Last month the Washington Post had this headline: Clinton Owes Lead in Poll To Support From Women . The lead for the story reads like this:
The consistent lead that Sen. Hillary Rodham Clinton of New York has maintained over Sen. Barack Obama of Illinois and others in the race for the 2008 Democratic presidential nomination is due largely to one factor: her support from women.The story goes on to say:
Her 15-point lead in the poll is entirely attributable to that margin.Entirely attributable to women. Remarkable. Or is it?
A Newsweek poll earlier this year found
86% say they would vote for a qualified woman candidate for president if their party nominated one. But when they were asked whether America is ready to elect a woman president, only 55% say yes.Interestingly, Newsweek said
men are more likely than women to say the country is ready for a woman president.To get only 55% support for the ready for a woman president question with men more likely than women to say yes, a majority of women polled must have said no.
And there is this little tidbit from the Washington Post again:
In a Post-ABC News poll conducted in April, 43 percent of female independents said they definitely will not vote for her if she is the Democratic nomineeSo in a strange twist of fate, it seems that women are the Achilles Heel of Hillary Clintons' Presidential aspirations.
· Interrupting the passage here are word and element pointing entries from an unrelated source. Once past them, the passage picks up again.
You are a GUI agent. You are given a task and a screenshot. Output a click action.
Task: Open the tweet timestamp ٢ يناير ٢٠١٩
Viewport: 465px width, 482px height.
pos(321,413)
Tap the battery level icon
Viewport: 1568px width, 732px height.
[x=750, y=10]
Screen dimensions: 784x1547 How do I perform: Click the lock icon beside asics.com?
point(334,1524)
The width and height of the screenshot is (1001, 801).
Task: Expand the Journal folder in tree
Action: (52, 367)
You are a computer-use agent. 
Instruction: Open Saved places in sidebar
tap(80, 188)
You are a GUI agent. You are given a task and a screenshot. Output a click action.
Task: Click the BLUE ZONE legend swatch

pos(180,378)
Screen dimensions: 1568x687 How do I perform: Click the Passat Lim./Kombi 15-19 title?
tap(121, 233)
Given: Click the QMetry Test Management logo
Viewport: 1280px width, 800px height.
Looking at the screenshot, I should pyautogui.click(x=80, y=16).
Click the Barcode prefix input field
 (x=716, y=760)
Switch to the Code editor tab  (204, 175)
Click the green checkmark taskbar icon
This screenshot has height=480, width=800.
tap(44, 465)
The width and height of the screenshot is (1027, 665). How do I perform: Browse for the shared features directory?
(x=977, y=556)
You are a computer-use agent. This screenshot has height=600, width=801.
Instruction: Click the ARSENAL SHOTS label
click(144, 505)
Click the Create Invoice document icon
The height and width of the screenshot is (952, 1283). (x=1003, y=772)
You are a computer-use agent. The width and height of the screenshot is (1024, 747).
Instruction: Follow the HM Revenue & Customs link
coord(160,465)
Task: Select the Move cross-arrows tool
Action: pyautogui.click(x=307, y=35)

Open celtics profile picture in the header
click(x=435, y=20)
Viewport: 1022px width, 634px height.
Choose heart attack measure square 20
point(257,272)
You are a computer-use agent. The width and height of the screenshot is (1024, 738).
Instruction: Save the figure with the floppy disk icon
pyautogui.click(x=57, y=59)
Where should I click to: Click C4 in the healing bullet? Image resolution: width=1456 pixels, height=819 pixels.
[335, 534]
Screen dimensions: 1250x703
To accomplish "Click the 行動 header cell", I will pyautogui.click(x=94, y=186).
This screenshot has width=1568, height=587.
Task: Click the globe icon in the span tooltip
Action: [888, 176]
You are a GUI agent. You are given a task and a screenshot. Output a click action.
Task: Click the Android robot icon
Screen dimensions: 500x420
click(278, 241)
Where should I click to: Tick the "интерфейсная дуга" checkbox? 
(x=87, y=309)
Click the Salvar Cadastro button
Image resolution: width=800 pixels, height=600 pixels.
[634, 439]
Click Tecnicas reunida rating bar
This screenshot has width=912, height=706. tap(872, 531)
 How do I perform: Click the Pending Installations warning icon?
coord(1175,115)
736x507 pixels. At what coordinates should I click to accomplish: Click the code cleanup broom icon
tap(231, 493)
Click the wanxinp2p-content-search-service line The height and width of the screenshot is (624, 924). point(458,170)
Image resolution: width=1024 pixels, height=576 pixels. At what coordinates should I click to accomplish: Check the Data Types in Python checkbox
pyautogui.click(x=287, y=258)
A majority of women don't believe that the country is yet ready for a woman president. And a very significant number of independent women are definitely not ready for Hillary Clinton.
So, do any of the other campaigns seem to understand this about Clinton? Again from the Post:
Harrison Hickman, a pollster for Edwards, said he believes there is potential for Clinton's early bond with these voters to falter. "When you talk to women in more detail, they express doubts," Hickman said. Only when rival campaigns start trying to exploit those doubts, and when Clinton's camp starts addressing them, will the polls start to paint a more meaningful portrait of the race, he said.So what is the Edwards camp doing about it? They are rolling out their not so secret weapon, Elizabeth Edwards:
The wife of the Democratic presidential hopeful from North Carolina, John Edwards, is taking the starring role in a new campaign commercial for her husband.Elizabeth Edwards is also going directly after Hillary:
“You’re not going to outsmart him. He works harder than any human being that I know, always has, “ says Edwards, in the television ad now playing in the crucial early primary state of New Hampshire.
she fired away at Hillary Clinton, telling the on-line magazine Salon that “sometimes you feel you have to behave as a man and not talk about women’s issues. I’m sympathetic; she wants to be commander in chief. But she’s just not as vocal a women’s advocate as I want to see. John is.”Here is something else from John Edwards about his wife speaking her own mind:
it appears he’s just fine with his wife speaking her mind, telling us that “nothing about Elizabeth surprises me. You can’t control what she says, nor would I ever want to, that’s one of the great things about her.”Seems to me that is the kind of thing women voters would want to hear from a male candidate about his attitude towards women.